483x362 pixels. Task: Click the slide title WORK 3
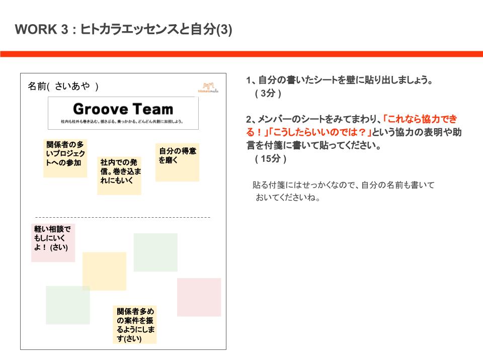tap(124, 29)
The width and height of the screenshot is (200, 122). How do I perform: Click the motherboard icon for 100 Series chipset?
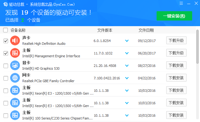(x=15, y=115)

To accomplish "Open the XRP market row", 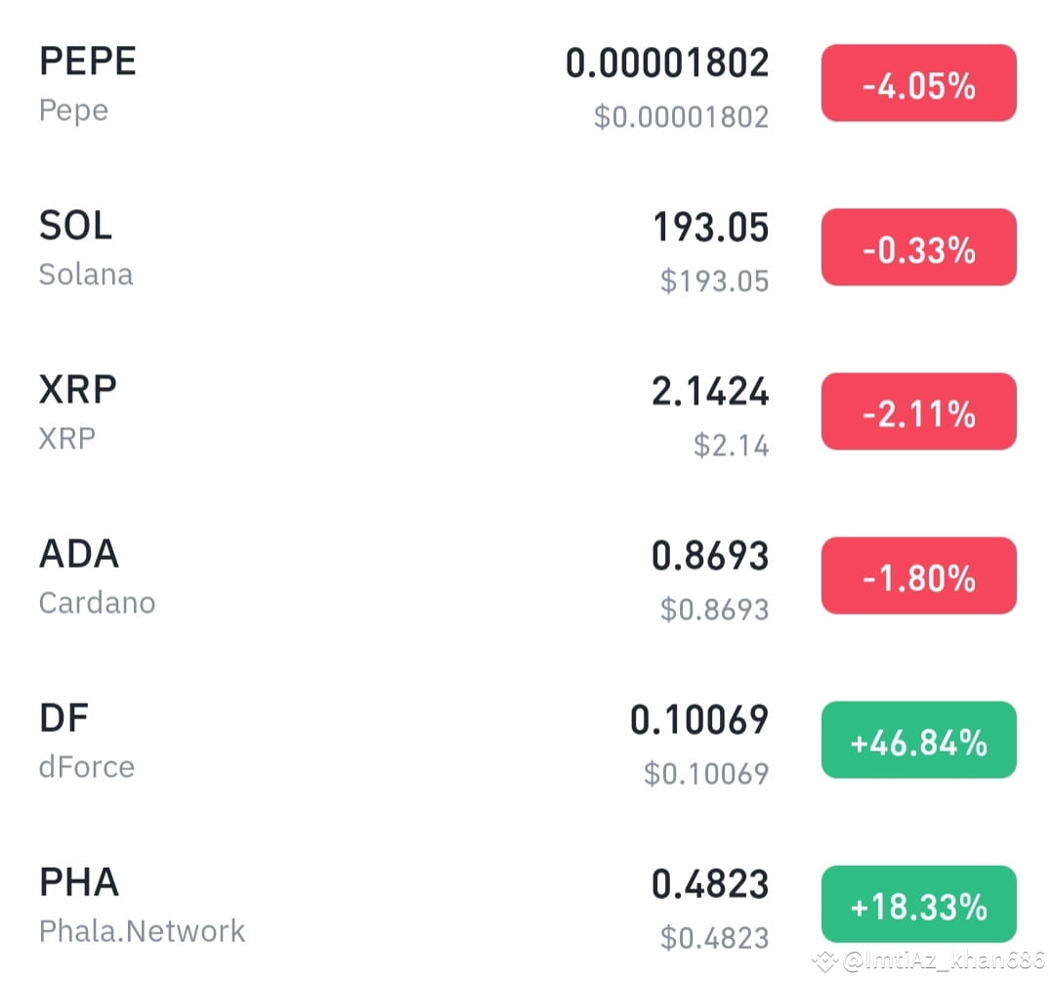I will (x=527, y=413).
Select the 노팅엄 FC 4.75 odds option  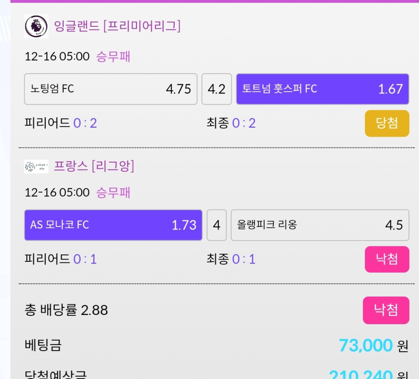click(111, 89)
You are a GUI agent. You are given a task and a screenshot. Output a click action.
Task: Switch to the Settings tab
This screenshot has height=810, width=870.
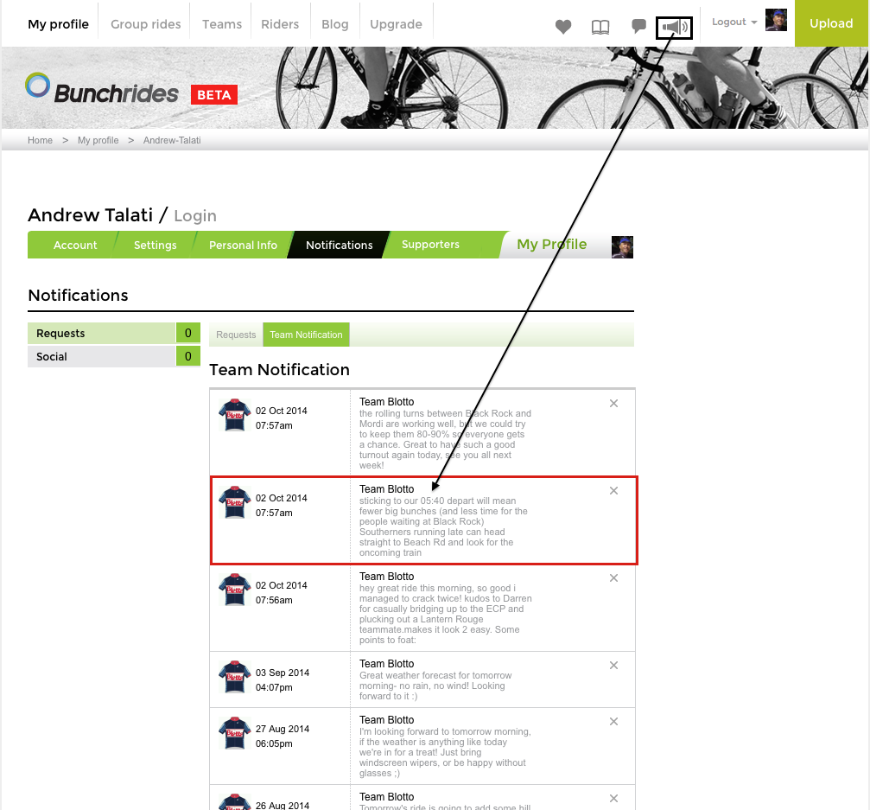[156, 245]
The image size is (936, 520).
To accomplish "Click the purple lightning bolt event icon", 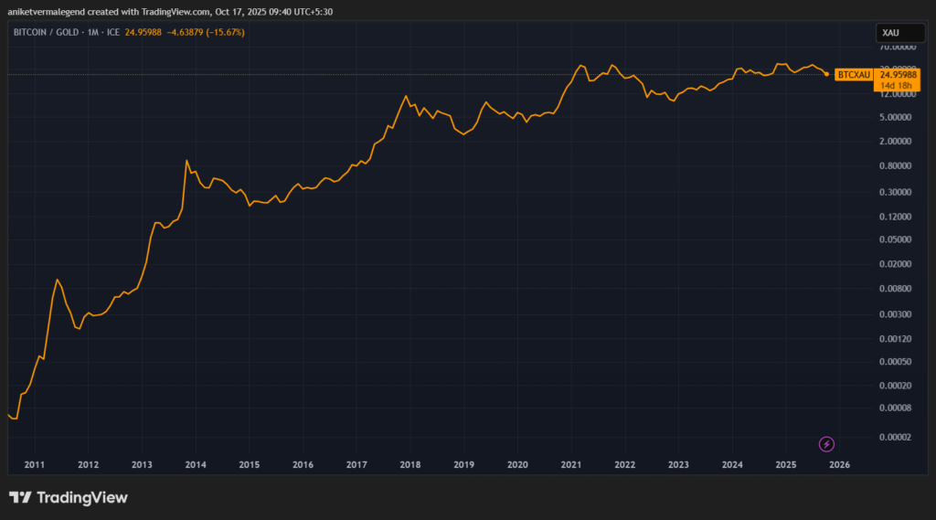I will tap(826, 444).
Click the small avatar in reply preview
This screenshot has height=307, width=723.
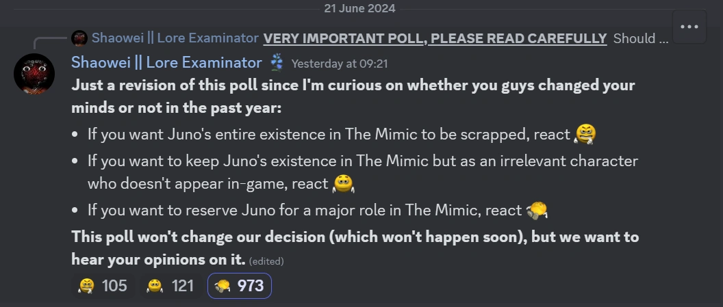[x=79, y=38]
--
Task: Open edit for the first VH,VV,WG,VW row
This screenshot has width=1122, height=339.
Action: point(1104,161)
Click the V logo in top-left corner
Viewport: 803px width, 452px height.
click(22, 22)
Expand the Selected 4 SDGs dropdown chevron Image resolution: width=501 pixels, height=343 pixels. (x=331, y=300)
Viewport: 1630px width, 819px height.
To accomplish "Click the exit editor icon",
--
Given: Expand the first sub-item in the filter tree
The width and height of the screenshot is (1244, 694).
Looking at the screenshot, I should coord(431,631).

◆ Problem details ◆
Only a number is needed: how many lines of the material above contain "first"?

◆ Response to this exercise ◆
2